By GIO HOLDEN DAGOOC
Those eyes, the way you look at me. Damn them.
Every time you look at me, I feel a million things. I feel like glitter is exploding inside me. I feel like you’re stripping down my soul without my permission. I feel violated, but also consenting.
Those lips, the way you speak to me. Damn them.
Your words make me feel uneasy, each syllable you speak sends me on a roller coaster of emotions. Sometimes I’m on a high, other times on a low. I go up and down, over and under, making me feel all weird inside.
I knew what this weird feeling inside me was called and the thing is, I’ve always known this feeling was doomed from the start. I knew that this was going to be a one-way street, and that these feelings will be left unreciprocated. That’s why I’ve secretly been building walls around my heart from you. I hoped it would save me from the inevitable pain that’s about to come, but somehow you managed to tear through those walls, as if it was the most natural thing to do.

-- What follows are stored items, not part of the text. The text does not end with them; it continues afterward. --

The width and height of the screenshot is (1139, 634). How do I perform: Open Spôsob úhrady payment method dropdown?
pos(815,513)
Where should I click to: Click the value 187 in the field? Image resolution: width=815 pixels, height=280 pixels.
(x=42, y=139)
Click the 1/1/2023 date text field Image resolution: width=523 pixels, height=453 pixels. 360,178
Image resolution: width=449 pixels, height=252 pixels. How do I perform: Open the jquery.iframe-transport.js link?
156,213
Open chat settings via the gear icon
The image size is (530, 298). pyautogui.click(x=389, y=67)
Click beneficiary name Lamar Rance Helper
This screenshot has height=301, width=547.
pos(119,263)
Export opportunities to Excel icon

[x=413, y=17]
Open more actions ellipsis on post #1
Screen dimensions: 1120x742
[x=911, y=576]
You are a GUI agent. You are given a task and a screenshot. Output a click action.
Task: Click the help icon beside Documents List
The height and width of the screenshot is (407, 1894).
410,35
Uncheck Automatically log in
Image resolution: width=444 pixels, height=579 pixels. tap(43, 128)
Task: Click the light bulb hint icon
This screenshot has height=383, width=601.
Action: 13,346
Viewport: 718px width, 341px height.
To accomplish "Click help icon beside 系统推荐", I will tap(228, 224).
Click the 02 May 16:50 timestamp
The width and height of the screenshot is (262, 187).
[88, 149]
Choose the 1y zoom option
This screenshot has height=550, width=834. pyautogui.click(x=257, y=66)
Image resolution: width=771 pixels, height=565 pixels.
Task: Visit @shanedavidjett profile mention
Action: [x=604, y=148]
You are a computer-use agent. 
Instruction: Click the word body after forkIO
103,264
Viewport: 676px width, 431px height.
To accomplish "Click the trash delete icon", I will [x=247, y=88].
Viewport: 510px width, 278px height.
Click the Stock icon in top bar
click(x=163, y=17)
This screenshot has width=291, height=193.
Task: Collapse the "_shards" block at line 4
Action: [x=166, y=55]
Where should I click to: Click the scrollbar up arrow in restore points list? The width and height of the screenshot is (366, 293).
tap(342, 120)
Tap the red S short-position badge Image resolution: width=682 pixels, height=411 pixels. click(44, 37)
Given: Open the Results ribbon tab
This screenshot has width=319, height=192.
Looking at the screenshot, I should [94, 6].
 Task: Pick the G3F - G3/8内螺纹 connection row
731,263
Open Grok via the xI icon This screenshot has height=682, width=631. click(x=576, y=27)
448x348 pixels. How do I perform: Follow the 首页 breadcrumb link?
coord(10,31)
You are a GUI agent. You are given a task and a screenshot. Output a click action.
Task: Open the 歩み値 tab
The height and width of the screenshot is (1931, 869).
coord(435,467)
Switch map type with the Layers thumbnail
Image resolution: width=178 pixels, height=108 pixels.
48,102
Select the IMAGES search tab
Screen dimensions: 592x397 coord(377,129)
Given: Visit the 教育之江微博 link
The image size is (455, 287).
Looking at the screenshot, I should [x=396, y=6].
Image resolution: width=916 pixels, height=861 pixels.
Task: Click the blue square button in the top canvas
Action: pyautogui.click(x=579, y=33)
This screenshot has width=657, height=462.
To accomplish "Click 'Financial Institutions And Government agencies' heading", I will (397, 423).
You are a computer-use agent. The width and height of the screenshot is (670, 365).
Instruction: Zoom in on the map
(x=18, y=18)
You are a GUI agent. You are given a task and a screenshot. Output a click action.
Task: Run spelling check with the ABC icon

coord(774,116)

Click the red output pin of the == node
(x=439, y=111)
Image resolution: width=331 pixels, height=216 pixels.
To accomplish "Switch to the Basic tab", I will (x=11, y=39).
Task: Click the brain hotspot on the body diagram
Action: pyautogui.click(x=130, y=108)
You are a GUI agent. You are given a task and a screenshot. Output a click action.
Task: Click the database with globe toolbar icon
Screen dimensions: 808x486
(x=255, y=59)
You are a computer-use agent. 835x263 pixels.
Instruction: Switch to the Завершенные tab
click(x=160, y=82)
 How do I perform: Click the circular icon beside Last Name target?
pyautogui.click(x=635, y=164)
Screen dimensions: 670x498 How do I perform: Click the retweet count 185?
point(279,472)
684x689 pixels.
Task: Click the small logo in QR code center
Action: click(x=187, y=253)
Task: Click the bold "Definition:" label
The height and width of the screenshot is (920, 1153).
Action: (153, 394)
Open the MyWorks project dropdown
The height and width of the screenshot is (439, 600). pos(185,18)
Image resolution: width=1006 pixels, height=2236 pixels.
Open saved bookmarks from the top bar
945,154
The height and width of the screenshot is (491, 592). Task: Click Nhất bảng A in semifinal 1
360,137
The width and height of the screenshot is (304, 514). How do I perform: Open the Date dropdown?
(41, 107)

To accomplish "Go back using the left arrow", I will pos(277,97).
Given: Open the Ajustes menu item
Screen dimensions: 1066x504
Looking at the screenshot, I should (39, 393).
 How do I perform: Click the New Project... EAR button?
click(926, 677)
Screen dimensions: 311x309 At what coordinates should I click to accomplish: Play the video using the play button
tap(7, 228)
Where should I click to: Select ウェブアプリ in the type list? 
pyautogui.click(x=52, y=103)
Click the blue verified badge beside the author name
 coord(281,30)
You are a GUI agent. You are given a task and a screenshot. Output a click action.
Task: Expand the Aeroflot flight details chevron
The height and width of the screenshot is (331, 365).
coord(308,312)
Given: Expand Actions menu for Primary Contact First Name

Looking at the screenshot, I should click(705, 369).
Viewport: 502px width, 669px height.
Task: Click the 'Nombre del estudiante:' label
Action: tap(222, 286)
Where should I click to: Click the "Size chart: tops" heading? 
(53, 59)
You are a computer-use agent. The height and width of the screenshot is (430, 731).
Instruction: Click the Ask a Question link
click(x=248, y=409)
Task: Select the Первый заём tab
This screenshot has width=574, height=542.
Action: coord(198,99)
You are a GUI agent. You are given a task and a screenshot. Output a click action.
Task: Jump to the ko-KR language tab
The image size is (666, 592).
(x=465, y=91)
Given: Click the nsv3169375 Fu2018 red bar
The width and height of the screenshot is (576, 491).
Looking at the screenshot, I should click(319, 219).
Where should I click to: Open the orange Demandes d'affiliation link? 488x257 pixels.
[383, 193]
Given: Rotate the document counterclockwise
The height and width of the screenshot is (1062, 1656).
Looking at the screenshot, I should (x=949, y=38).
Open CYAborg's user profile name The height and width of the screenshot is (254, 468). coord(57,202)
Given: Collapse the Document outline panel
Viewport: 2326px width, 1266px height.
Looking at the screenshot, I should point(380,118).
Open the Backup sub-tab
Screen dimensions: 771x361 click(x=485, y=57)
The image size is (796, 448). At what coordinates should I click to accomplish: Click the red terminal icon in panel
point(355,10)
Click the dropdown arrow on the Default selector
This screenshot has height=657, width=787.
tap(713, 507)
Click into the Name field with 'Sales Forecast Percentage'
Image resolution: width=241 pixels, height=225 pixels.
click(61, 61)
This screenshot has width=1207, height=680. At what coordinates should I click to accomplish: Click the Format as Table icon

My feelings kept bubbling up inside me and before I knew it, I found my heart struck by cupid’s arrow. You had my heart, before the both of us even realized it. I fell in love with you, and it breaks my heart every time because I know for a fact that you are someone who’s out of my league.
You’re the North star, while I lived in the South.
You loved the ocean, but I was the desert.
You were killing me, but I was saving you.
I was the brightest sunflower, but you preferred thorny roses.
I was sugar, but you liked your coffee black.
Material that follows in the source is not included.